▸ **Exercise prompt**
Whenever a line in the data below includes the string "agent", copy it out.

[Saved data entries]
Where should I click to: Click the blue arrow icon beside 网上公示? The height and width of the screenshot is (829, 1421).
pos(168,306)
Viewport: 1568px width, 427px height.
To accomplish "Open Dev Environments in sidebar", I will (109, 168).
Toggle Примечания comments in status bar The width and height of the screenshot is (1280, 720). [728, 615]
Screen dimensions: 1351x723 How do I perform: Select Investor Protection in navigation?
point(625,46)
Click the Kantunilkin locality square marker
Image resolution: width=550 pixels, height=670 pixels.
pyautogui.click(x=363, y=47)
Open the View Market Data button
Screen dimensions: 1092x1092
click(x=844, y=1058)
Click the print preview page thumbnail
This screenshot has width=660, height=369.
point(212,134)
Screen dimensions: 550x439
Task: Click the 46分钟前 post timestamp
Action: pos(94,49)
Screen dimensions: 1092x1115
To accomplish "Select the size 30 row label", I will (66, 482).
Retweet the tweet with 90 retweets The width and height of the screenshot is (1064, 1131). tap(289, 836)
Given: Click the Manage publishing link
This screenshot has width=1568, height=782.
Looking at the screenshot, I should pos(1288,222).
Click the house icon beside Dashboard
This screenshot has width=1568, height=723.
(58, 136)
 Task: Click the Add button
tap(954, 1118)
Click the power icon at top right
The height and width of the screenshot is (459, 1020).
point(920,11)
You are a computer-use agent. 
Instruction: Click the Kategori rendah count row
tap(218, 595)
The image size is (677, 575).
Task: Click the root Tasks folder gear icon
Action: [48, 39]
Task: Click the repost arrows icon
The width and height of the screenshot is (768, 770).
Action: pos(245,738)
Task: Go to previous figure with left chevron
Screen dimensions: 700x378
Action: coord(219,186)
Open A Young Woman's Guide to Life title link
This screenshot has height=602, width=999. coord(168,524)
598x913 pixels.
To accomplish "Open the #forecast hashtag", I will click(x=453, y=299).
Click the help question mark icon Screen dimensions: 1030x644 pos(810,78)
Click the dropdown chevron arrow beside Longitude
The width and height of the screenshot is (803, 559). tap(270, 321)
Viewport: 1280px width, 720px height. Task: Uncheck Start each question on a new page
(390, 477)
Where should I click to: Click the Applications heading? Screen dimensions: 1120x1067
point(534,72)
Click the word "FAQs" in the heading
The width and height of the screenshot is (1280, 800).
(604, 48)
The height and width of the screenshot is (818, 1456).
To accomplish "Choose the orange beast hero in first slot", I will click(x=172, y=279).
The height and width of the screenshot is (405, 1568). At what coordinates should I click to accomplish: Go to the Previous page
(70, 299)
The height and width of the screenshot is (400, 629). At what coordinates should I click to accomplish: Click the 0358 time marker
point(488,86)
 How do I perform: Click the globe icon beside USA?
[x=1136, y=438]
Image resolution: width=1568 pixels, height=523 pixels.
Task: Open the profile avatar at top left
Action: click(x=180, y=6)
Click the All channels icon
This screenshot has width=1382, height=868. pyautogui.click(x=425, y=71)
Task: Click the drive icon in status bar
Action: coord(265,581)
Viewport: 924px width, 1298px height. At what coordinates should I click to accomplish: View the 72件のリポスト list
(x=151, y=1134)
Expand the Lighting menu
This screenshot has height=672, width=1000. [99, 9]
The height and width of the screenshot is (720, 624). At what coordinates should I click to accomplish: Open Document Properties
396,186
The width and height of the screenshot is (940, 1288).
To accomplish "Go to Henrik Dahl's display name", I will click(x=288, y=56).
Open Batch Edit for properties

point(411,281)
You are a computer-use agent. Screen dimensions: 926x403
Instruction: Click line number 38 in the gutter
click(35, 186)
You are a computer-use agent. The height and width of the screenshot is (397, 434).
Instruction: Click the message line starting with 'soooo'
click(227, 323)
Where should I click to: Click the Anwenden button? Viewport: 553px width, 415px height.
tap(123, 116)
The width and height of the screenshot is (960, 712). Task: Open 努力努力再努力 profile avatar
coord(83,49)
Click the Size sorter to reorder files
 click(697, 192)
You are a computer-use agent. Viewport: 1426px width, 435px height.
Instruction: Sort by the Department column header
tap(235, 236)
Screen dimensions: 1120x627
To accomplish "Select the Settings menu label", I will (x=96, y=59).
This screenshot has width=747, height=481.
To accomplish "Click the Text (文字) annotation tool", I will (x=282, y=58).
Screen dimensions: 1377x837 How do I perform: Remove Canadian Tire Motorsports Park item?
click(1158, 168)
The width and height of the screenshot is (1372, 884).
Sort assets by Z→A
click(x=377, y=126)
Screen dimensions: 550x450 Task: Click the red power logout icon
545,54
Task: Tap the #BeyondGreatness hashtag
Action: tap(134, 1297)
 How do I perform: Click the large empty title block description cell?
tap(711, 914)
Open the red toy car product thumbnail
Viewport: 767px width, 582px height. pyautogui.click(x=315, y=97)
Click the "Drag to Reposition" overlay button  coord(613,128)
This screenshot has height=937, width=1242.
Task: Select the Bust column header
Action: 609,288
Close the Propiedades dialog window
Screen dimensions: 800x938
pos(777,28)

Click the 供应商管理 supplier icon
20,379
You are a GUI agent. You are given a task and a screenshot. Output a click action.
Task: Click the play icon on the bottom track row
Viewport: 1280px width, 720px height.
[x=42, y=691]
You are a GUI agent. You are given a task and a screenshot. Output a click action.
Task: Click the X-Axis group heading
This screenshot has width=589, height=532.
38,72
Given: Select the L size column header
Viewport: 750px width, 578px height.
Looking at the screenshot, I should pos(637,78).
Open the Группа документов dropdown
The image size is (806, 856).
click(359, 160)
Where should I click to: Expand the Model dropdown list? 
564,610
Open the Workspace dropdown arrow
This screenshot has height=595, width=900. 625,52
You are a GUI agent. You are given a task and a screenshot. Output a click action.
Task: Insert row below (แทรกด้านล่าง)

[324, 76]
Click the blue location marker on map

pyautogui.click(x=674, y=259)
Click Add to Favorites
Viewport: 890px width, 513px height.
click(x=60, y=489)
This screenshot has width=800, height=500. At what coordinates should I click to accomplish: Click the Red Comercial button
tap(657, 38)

▸ **Answer for the task**
You are a computer-use agent. 
You are a computer-use agent. Screen dimensions: 926x403
You are a computer-use agent. The height and width of the screenshot is (397, 434).
You are a computer-use agent. Viewport: 1426px width, 435px height.
You are a GUI agent. You are given a task and a screenshot. Output a click action.
You are a GUI agent. You are given a task and a screenshot. Output a click action.
You are a GUI agent. You are given a task and a screenshot. Output a click action.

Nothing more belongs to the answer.